When I was doing stage 2 French at Canterbury University, I'm afraid I managed to slip through without more than the most superficial acquaintance of this novel by Stendhal (ie, going to the lectures but not actually opening the book. Shhh.) I probably wouldn't have enjoyed it, if it was like the ones I did plough through, especially the modern ones later on: stiflingly intense and humourless. And so many words. Surprisingly, perhaps, I much preferred the German literature I studied, especially Wolfgang Borchert, especially Nachts schlafen die Ratten doch (I love that use of doch) - a wartime story about a little boy worried that rats would eat his brother's corpse under the rubble, if he didn't keep watch through the night; until an old man tells him "The rats sleep at night."

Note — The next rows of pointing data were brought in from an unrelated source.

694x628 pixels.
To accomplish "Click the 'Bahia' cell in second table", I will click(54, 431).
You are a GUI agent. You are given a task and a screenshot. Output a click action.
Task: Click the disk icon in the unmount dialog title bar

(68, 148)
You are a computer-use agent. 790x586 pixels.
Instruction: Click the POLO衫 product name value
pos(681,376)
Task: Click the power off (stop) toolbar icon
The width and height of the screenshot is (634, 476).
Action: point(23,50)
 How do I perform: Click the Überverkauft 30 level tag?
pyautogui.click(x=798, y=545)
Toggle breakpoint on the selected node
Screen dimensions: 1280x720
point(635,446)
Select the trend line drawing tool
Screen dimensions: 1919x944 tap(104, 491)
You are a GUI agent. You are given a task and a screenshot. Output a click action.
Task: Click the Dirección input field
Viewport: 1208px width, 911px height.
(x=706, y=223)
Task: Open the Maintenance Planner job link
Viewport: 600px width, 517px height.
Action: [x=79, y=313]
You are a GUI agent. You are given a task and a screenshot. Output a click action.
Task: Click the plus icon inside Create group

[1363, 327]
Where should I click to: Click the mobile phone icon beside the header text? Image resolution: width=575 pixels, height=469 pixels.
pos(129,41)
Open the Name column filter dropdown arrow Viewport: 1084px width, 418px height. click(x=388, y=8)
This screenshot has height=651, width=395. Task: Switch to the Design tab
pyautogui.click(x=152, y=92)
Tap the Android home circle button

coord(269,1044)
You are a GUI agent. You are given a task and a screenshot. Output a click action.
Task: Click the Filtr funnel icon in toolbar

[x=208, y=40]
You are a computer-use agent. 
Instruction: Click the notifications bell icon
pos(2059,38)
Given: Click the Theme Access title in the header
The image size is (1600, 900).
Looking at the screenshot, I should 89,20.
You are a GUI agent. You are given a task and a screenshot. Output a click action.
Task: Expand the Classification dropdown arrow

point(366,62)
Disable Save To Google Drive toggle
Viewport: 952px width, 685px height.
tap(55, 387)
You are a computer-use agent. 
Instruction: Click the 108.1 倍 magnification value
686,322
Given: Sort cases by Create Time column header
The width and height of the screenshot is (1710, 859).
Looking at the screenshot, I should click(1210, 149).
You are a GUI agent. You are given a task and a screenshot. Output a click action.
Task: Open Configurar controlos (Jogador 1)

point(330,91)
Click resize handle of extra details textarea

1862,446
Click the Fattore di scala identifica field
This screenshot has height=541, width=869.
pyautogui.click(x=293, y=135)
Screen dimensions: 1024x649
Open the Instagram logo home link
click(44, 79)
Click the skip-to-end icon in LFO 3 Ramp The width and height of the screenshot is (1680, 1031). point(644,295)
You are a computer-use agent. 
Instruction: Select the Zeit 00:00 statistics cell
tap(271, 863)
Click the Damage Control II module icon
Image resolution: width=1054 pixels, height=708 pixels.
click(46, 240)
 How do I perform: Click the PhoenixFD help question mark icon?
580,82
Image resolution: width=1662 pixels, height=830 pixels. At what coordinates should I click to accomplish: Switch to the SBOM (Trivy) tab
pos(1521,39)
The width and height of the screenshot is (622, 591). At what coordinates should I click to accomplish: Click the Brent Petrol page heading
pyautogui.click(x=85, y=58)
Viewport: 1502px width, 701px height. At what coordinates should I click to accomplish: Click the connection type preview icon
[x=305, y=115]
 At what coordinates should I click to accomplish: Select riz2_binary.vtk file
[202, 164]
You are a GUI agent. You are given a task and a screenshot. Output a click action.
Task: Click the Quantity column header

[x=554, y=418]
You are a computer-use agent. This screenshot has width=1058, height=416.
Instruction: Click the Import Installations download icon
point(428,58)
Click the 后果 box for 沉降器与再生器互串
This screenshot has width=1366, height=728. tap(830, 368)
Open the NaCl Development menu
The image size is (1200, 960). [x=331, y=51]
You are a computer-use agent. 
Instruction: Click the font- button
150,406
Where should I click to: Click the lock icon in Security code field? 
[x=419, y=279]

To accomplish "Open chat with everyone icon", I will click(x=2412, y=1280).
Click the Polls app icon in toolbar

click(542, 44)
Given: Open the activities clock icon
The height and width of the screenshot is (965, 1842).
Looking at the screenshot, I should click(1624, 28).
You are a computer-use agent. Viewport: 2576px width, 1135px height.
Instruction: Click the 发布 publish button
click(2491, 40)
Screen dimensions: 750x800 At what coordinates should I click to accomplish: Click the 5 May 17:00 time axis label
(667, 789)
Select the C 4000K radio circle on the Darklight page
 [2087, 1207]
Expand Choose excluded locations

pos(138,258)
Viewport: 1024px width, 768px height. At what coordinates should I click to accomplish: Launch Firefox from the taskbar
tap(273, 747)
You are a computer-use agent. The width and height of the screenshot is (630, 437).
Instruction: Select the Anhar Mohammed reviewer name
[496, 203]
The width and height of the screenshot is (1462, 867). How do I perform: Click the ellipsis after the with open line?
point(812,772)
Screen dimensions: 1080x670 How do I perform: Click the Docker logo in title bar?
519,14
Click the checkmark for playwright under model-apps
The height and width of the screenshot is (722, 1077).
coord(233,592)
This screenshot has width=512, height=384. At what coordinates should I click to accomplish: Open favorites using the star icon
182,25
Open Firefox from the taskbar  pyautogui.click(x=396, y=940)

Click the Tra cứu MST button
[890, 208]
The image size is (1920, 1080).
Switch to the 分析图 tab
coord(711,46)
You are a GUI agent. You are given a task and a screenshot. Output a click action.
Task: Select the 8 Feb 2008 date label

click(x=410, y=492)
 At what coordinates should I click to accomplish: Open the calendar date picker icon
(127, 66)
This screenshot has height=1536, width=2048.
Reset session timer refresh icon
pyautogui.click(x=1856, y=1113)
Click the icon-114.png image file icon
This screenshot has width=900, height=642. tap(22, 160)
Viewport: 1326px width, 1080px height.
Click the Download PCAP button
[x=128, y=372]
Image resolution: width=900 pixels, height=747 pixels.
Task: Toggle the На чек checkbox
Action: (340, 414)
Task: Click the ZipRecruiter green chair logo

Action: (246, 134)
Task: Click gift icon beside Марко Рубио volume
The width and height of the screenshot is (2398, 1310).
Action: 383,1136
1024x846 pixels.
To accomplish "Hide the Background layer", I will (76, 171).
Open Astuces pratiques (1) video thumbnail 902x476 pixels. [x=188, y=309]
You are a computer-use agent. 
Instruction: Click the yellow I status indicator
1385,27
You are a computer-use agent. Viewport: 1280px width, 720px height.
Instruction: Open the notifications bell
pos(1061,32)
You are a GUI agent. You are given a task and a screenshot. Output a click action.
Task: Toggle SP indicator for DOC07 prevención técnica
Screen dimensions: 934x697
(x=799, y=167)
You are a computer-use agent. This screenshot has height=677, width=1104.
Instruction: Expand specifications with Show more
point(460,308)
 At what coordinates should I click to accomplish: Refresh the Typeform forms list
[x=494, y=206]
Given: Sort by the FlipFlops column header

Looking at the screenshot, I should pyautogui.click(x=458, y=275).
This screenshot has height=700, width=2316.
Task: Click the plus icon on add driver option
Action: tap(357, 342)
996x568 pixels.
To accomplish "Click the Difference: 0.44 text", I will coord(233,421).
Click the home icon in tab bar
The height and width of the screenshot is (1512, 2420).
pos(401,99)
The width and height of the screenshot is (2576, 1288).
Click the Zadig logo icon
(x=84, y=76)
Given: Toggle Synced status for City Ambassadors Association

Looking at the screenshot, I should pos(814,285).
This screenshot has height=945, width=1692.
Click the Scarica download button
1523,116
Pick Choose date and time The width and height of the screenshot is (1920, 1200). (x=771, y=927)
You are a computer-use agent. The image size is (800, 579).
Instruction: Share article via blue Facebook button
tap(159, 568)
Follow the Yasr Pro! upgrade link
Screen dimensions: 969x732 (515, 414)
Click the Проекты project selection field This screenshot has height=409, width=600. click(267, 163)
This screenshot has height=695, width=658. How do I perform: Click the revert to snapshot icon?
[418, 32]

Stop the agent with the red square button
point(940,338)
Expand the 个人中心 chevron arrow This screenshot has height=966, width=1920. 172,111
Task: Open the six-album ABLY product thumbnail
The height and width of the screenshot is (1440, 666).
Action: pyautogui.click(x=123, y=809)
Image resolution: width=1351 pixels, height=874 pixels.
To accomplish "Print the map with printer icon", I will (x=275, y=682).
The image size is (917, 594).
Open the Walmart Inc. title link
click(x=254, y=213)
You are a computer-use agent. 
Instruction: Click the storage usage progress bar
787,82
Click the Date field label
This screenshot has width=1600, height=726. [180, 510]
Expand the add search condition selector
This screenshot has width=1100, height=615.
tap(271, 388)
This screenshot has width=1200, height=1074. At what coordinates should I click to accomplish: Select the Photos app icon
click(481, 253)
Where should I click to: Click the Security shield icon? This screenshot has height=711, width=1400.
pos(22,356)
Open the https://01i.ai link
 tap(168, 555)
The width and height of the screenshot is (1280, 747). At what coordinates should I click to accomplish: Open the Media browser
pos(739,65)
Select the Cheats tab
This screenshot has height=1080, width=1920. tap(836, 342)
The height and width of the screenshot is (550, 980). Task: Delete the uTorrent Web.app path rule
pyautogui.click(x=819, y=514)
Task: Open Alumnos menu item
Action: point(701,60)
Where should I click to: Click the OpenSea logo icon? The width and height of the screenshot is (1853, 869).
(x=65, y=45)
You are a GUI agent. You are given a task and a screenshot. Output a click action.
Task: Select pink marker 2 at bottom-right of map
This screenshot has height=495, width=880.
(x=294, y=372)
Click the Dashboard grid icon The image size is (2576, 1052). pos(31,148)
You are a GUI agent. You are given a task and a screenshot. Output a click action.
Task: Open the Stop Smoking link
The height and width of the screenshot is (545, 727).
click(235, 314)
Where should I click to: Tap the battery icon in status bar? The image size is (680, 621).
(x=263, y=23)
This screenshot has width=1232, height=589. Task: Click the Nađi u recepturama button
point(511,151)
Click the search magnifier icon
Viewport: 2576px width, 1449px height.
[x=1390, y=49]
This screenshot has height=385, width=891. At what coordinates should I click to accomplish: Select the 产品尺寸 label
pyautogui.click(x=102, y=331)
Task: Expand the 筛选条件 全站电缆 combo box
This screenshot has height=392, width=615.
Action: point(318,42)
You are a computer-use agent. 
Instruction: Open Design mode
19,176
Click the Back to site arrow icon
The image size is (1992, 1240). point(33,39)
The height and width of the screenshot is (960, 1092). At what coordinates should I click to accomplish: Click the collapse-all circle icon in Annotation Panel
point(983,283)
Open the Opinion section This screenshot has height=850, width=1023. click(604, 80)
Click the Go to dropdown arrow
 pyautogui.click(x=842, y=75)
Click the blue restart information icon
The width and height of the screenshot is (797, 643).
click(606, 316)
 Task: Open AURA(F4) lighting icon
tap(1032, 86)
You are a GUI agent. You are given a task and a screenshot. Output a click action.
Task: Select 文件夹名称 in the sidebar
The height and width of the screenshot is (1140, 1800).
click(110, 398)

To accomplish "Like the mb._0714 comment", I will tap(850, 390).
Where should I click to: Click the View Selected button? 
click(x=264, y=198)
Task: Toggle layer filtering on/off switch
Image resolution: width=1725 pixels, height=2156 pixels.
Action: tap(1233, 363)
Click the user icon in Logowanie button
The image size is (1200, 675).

Yesterday they officially switched from rescue to recovery in Christchurch. It's been a week since anyone was rescued alive. Many bodies still lie under the broken buildings, and the work continues to find them, but it will be a long, slow business, despite heartening help from disaster teams here from Australia, the UK, US, Korea, Japan, China...

And today it was officially Red and Black Day: Canterbury colours worn around the country in support by everyone from schoolkids to the Prime Minister. A couple of streets away here on Auckland's North Shore, a Canterbury student is organising a grand garage sale to raise money for Christchurch. She looks so young, and eager, and has energy in spades (literally) like all the newly-formed and fabulous Student Volunteer Army. Good for them.
Photos show the old Townsite university, now the Arts Centre. That tower above was how it looked in 2009; the photo below was taken in November after the first earthquake. I wonder how it looks today?